Sensibilisation et pôle de cyberdéfense offensif
Jérôme Notin, directeur général du Groupement d’intérêt public action contre la cybermalveillance (GIP ACYMA), rappelle dans la préface du rapport que «pour commencer à se protéger, il faut déjà prendre conscience des risques pour en accepter les contraintes». C’est pourquoi une sensibilisation annuelle des salariés des petites et moyennes entreprises (PME) au sujet est proposée. «Du civil au militaire, en passant par la police, la gendarmerie et la justice, il convient de renforcer la formation en cybersécurité», résume, de manière générale, le rapport. Seules les entreprises qui travaillent pour ou avec l’État et des opérateurs fournissant des services vitaux pour l’économie (OIV/OSE) se verraient alors obligées de se doter d’une police d’assurance cyber. Valéria Faure-Muntian propose aussi d’augmenter le soutien économique au GIP ACYMA pour la mise en place d’un futur observatoire national de la menace et du risque numérique.
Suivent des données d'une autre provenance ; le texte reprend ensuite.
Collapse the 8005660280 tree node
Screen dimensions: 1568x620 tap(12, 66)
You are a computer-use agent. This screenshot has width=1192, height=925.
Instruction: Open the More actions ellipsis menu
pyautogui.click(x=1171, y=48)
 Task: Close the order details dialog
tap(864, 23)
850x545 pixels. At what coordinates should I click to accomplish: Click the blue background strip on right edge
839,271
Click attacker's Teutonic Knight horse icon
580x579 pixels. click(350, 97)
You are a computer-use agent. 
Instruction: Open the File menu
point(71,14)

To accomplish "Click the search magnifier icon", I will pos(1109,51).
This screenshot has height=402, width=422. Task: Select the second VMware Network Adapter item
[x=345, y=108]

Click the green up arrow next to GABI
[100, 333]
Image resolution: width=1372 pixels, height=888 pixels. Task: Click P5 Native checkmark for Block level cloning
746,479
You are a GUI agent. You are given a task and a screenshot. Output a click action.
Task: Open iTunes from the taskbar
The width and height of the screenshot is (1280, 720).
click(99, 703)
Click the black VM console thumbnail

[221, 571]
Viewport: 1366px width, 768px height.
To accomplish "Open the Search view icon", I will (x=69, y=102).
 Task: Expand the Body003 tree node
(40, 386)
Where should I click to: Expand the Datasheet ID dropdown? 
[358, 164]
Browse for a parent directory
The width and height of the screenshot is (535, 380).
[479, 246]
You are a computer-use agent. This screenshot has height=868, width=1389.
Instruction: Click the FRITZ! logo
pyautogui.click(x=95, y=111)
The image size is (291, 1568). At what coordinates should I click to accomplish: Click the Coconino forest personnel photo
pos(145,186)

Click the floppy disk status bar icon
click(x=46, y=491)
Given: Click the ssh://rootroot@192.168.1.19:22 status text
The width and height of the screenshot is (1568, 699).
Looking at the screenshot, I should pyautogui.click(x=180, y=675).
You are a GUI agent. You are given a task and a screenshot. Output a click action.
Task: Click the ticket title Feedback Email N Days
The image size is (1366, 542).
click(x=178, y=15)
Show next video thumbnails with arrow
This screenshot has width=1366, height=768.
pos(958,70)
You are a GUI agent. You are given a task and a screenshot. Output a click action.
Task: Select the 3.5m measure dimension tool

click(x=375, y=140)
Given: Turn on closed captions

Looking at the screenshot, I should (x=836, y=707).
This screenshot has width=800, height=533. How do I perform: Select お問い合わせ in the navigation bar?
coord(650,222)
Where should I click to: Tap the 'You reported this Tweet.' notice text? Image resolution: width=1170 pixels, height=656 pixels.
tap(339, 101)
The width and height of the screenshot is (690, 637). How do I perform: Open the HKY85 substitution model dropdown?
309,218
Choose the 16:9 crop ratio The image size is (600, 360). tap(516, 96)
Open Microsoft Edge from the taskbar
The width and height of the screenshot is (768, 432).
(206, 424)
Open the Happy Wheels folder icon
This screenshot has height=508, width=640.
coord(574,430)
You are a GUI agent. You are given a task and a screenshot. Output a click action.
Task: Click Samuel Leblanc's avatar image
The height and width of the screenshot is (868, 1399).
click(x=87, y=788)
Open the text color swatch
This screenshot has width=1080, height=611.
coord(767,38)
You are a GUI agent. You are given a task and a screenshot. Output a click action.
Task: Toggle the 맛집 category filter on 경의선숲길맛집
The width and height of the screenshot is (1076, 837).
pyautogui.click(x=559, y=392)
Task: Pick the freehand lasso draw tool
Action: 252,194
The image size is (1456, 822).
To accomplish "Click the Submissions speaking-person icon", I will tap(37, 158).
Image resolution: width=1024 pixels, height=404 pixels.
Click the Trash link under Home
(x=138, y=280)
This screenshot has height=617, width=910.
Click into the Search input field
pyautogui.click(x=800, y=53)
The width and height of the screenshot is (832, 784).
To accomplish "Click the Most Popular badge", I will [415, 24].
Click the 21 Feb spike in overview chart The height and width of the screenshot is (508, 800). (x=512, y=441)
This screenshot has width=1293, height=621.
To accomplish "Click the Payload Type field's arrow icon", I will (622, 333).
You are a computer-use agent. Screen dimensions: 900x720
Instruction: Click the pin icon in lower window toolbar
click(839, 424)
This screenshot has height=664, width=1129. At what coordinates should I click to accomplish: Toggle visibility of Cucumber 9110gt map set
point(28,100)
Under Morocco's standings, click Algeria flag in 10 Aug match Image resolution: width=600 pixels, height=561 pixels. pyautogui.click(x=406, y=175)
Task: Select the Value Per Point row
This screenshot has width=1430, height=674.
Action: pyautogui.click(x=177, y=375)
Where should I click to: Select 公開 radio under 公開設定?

En outre, la députée souligne que «si la cyber protection d’une partie du monde économique français est assurée par l’Anssi (Agence nationale de la sécurité des systèmes d’information), la cyberdéfense en la matière est une grande absente» puisque le commandement de la cyberdéfense des armées (COMCYBER) est limité à des finalités d’intérêts militaires. C’est pourquoi la proposition numéro 13 suggère de «créer au sein de l’État une agence nationale dédiée à des opérations cyber-offensives dans le secteur économique et industriel». Ce manque de possibilités offensives est aussi critiqué par d’autres dans le secteur financier. Bernard Gavgani, global chief information officer chez BNP Paribasdéplore ainsi «qu’une banque ne puisse pas riposter à une attaque».
Partenariat public-privé
Pour dynamiser le marché de l’assurance, les compagnies doivent monter en compétence sur leur propre risque et l’exposition de leur portefeuille. Puisqu’aucun acteur ne peut porter le risque seul, «il faut une coordination permettant aux assureurs européens de joindre leurs efforts», affirme la députée, proposant d’«envisager le partenariat public-privé pour le segment systémique du risque cyber». Une vision appelée de ses vœux par Frédéric de Courtois, directeur général d’Axa, lors de la présentation du Futur Risks Report d’Axa, dans lequel le risque cyber prend la deuxième place.
Valéria Faure-Muntian énonce deux dernières propositions pour dynamiser l’offre assurantielle : «créer une nouvelle branche d’assurance dédiée à la cyberassurance» et «développer des solutions hybrides de cybersécurité et de cyberassurance pour les PME et les collectivités territoriales».